Drunk student uses Snapchat-filtered photo on ID – somehow it gets accepted

In the old days you weren't even meant to smile

Matt Tate

Have you ever had one of those nights where you’re so bladdered that you decide to take a load of filtered selfies and send them off with your application for an NUS Card?

Nightmare isn’t it? But 19-year-old Daire Shaw, a law student at Liverpool John Moores University, got a bit of a shock when his photos were accepted.

Shaw, from Belfast, had a late one at a DJ night last year, and when he finally rolled in at about 5:30 am he thought he’d take a few Snapchat selfies. So far, so millennial.

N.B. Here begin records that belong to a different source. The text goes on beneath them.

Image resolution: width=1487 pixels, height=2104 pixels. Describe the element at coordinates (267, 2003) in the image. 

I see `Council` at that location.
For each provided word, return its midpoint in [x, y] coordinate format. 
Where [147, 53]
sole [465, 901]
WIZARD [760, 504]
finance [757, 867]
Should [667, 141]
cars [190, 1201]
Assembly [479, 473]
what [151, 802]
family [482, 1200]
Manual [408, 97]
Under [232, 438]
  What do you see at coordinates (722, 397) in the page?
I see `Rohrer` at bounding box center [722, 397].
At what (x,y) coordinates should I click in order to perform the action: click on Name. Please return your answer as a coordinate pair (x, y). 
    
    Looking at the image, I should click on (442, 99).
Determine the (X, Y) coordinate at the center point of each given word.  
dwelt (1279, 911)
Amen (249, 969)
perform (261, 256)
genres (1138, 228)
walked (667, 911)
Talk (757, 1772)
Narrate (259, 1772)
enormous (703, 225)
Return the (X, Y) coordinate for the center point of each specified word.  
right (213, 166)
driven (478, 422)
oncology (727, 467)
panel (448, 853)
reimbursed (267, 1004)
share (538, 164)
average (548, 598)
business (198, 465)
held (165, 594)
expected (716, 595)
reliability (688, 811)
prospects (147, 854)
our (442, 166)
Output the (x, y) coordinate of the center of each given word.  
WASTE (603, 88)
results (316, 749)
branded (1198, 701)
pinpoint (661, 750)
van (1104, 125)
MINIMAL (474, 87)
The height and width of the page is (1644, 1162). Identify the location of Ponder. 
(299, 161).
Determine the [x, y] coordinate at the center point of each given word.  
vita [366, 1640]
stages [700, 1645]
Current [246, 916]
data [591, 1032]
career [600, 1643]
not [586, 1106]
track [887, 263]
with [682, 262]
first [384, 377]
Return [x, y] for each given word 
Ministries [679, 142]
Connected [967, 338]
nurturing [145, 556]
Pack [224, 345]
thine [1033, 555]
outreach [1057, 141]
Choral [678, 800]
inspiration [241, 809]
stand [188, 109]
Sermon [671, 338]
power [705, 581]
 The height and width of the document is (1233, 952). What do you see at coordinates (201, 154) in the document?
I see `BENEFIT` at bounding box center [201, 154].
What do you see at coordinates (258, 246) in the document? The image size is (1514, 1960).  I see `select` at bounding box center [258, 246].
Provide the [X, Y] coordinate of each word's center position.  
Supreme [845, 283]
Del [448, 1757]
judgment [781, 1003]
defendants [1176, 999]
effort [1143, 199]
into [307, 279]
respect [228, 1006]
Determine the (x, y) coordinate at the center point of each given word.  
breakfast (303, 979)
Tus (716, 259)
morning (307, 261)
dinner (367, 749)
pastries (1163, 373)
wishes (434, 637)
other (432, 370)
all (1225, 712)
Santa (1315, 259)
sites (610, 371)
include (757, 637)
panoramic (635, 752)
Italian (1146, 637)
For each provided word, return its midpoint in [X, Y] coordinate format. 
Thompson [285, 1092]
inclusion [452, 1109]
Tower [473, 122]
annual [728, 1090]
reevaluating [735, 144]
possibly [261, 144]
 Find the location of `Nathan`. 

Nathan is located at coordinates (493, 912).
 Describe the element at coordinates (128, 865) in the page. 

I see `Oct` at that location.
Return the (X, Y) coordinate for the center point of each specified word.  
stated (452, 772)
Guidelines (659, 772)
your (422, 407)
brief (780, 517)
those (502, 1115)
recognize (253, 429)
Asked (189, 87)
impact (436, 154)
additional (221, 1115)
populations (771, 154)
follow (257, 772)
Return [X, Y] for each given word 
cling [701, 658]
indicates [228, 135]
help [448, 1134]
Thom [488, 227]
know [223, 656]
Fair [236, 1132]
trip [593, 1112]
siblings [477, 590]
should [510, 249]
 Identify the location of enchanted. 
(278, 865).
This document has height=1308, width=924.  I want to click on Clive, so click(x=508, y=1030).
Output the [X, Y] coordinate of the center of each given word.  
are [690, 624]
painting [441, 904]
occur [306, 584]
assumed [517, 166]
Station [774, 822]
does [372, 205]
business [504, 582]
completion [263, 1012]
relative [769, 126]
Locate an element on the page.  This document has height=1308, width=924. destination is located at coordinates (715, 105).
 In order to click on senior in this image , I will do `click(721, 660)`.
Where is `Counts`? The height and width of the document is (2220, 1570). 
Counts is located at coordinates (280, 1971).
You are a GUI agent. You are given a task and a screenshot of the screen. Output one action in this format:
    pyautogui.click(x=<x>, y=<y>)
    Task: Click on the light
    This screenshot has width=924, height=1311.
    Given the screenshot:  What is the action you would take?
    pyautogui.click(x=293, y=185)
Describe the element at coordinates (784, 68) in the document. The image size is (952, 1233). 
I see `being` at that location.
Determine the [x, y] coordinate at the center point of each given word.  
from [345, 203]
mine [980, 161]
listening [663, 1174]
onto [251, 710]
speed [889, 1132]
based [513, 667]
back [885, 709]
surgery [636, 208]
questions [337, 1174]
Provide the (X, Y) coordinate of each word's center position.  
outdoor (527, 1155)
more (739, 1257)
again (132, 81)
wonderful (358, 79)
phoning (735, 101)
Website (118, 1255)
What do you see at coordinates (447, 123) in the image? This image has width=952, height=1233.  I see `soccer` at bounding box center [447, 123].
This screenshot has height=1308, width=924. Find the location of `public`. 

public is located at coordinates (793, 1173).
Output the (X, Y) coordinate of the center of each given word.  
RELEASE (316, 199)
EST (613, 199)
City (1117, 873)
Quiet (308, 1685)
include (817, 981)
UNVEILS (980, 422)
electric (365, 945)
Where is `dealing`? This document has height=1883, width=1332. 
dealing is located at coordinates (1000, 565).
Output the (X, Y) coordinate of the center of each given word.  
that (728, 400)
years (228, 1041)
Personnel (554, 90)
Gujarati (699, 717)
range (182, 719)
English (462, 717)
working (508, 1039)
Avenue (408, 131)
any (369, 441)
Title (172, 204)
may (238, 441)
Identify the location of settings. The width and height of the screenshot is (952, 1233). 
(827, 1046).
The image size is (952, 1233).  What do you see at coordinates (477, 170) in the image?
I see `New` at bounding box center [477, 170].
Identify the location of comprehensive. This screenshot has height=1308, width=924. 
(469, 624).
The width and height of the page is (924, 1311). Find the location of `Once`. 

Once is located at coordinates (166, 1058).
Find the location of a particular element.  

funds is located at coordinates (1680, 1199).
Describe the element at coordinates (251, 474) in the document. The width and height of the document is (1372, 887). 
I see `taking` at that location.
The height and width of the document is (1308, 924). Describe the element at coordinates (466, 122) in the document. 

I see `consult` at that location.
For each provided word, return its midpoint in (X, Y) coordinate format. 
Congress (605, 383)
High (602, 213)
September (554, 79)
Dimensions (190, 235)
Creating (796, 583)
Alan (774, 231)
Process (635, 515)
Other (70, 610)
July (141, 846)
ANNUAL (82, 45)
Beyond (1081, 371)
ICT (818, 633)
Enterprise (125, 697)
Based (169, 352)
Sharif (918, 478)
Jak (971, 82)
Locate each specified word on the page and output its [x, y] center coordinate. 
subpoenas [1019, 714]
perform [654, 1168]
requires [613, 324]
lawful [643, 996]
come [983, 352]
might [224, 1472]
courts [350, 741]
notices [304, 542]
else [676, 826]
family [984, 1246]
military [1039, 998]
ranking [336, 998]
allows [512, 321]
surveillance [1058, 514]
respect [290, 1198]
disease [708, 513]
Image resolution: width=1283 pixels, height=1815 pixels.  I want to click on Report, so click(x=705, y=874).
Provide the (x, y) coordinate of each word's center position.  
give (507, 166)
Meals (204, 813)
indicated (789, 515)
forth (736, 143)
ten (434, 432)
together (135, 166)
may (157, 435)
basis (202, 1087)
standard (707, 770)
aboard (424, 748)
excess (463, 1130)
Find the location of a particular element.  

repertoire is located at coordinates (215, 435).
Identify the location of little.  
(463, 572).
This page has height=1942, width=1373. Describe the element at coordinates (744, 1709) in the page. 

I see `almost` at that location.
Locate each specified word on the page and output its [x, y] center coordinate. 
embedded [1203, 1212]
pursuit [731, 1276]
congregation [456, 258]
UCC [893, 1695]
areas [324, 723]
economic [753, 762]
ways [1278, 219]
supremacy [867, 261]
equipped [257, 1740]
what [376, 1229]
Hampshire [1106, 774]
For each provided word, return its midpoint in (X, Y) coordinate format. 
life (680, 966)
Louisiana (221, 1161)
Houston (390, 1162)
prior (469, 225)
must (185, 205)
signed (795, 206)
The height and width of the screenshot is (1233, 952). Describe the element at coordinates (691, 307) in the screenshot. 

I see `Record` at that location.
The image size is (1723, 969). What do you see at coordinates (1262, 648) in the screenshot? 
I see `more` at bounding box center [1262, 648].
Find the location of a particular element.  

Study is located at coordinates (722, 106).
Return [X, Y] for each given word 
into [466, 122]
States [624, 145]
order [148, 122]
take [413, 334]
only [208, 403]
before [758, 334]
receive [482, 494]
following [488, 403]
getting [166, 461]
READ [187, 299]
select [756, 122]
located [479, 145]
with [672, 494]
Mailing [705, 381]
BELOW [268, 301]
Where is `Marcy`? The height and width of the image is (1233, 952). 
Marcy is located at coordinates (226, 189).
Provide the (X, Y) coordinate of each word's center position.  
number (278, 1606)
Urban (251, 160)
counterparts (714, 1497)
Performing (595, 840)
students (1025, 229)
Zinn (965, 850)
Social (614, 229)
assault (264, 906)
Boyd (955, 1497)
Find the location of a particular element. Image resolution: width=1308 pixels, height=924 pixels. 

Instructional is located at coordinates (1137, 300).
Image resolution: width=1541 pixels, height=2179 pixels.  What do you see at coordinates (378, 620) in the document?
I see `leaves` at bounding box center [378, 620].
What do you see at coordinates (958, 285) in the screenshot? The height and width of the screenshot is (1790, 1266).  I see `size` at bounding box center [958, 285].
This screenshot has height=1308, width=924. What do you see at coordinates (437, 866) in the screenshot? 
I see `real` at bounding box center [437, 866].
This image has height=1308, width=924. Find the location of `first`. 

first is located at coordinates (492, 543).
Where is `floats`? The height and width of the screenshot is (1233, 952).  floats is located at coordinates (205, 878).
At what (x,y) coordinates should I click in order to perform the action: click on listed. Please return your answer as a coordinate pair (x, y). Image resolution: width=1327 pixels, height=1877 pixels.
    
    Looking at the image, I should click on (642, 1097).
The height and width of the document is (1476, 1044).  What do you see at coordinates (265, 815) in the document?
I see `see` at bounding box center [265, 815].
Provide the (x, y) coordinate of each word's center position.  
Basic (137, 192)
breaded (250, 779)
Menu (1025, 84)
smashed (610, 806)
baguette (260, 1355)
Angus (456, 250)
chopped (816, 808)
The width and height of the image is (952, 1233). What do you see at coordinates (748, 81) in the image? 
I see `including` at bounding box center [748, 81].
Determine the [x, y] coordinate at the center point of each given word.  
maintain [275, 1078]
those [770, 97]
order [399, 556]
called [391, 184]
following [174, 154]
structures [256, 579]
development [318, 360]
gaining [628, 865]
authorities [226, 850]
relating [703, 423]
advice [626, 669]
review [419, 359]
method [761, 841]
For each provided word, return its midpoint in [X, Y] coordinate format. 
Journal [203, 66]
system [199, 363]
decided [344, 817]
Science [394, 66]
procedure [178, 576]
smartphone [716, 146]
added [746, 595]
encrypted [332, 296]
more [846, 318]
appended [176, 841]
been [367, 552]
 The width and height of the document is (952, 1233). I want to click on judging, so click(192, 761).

But for whatever reason, the teenager eventually found himself on the NUS website, and decided it was as good a time as any to submit an application for his card. When the site asked for a photo it seemed like an obvious choice to use the one where he looked like an extra-terrestrial.

But instead of getting a telling off for taking the piss, the photo somehow made it onto his card. In a post uploaded to Facebook (which now has over 13,000 likes) Daire wrote: “Jesus Christ, I drunkenly applied for my NUS card and it asked for a photo so I picked one with a Snapchat filter. Why did they accept this? I can never use it as ID.”

Speaking to Metro about his new identity card, the student said: “I’d completely forgotten I even did it until I checked my post on my birthday and saw the card.

“I’m pretty sure they thought I genuinely looked like that and were too worried to ask any questions. No one from NUS or anything has been in contact with me about it either.”

It has worked, though. Daire said he’d already taken the card for a test run in River Island, and while the checkout operator did ‘double-take’ when he handed it over, they decided to just roll with it.

Considering it’ll cost £12 for a replacement – you can buy a lot of hangover Pot Noodles with that sort of money – it’s not surprising that Daire intends to stick with the ID. Plus, with that in his wallet he’ll never be short of a conversation-starter.